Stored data

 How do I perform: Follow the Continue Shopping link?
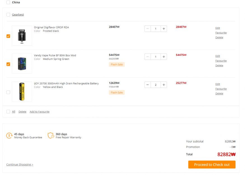(x=20, y=165)
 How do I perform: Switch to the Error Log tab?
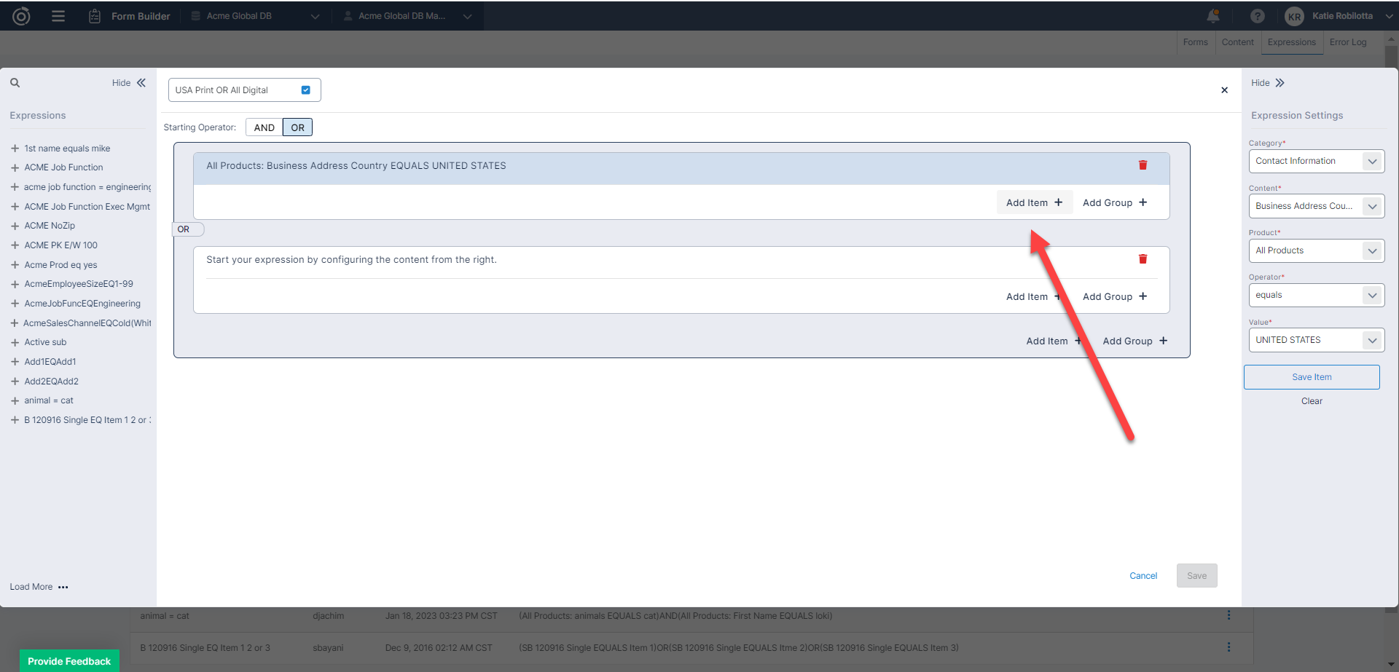pos(1347,42)
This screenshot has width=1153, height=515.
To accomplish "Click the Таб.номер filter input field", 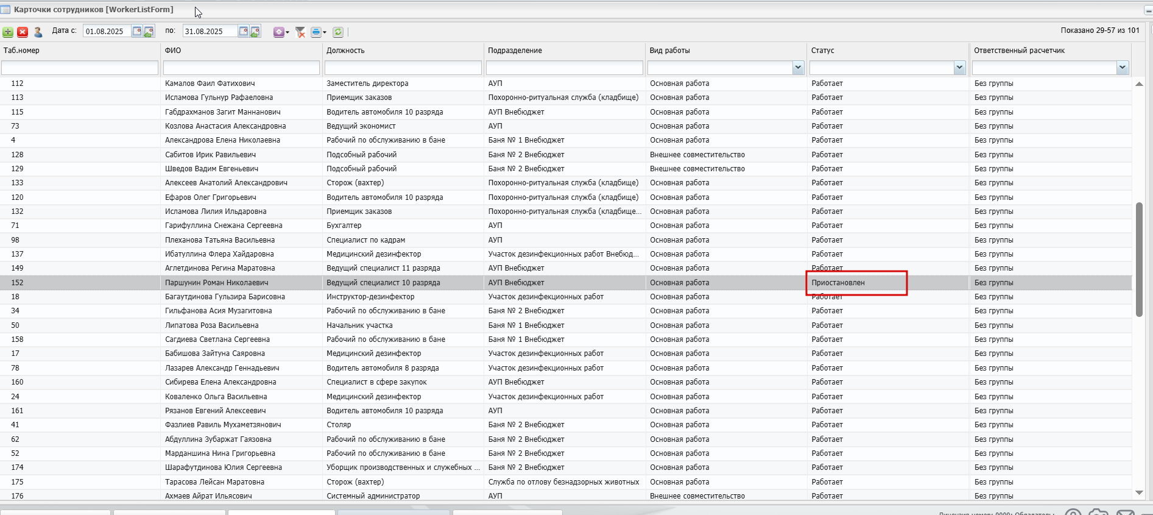I will point(80,68).
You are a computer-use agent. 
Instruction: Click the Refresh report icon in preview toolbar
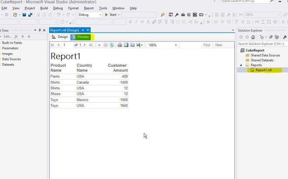click(112, 45)

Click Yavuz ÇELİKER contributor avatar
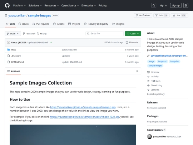click(x=149, y=136)
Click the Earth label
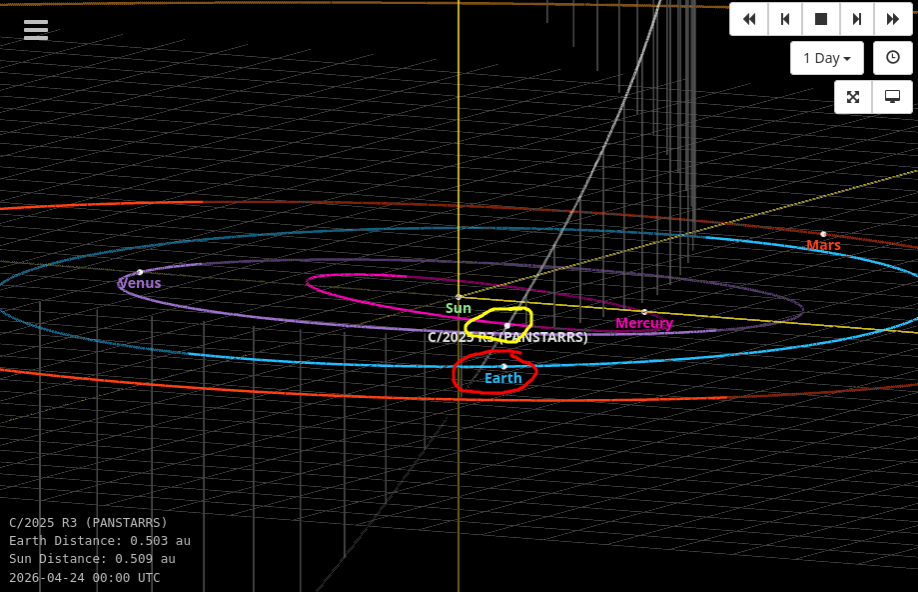Screen dimensions: 918x592 (502, 378)
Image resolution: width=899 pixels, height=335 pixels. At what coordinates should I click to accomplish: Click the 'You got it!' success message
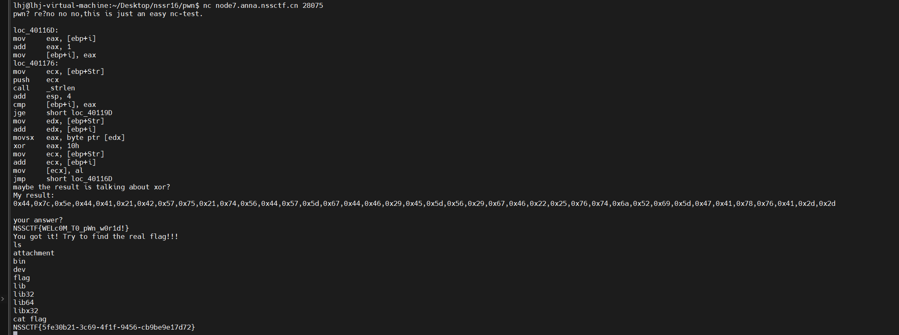tap(96, 236)
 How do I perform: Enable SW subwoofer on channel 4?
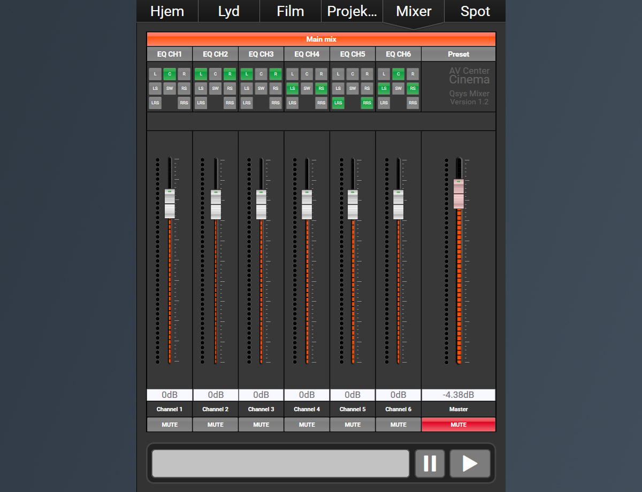coord(307,89)
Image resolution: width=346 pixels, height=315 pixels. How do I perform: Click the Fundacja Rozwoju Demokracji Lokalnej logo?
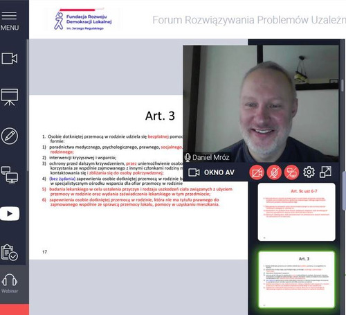coord(83,20)
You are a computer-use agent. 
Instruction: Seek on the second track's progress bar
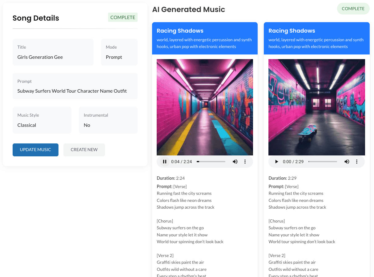[x=323, y=162]
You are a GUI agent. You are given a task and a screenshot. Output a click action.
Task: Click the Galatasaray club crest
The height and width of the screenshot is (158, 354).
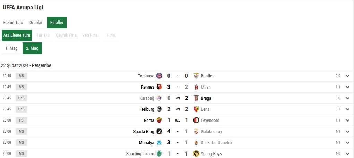click(x=196, y=131)
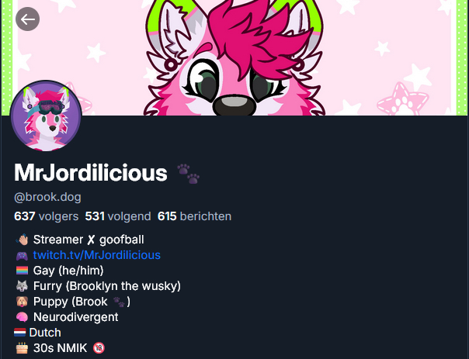
Task: Open the round profile avatar picture
Action: [46, 116]
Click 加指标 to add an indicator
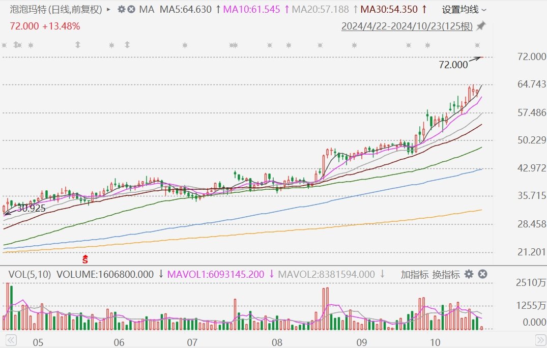Viewport: 547px width, 348px height. coord(414,274)
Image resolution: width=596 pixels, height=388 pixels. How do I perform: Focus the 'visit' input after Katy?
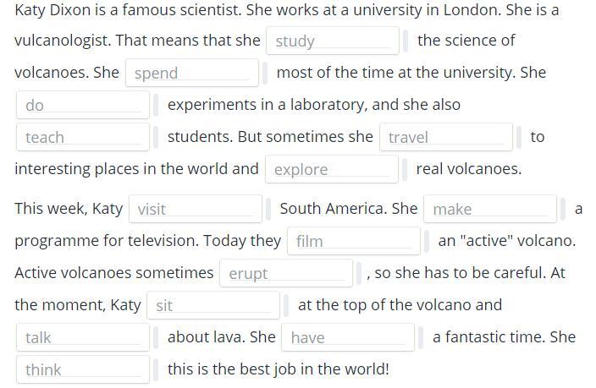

* **Task to complete**:
Starting at the line that contains "Image resolution: width=346", write out every line through the final line of the entries, word for word; skip any pictures.

* **Written response**:
Image resolution: width=346 pixels, height=315 pixels. How do I perform: Click the Fundacja Rozwoju Demokracji Lokalnej logo?
coord(83,20)
You are a computer-use agent. 
Instruction: Seek on the second track's progress bar
[x=323, y=162]
You are a GUI agent. You are given a task and a screenshot. Output a click action.
Task: Click the Galatasaray club crest
The height and width of the screenshot is (158, 354).
click(x=196, y=131)
Task: Open the round profile avatar picture
Action: [46, 116]
Click 加指标 to add an indicator
Viewport: 547px width, 348px height. coord(414,274)
Image resolution: width=596 pixels, height=388 pixels. How do I perform: Focus the 'visit' input after Katy?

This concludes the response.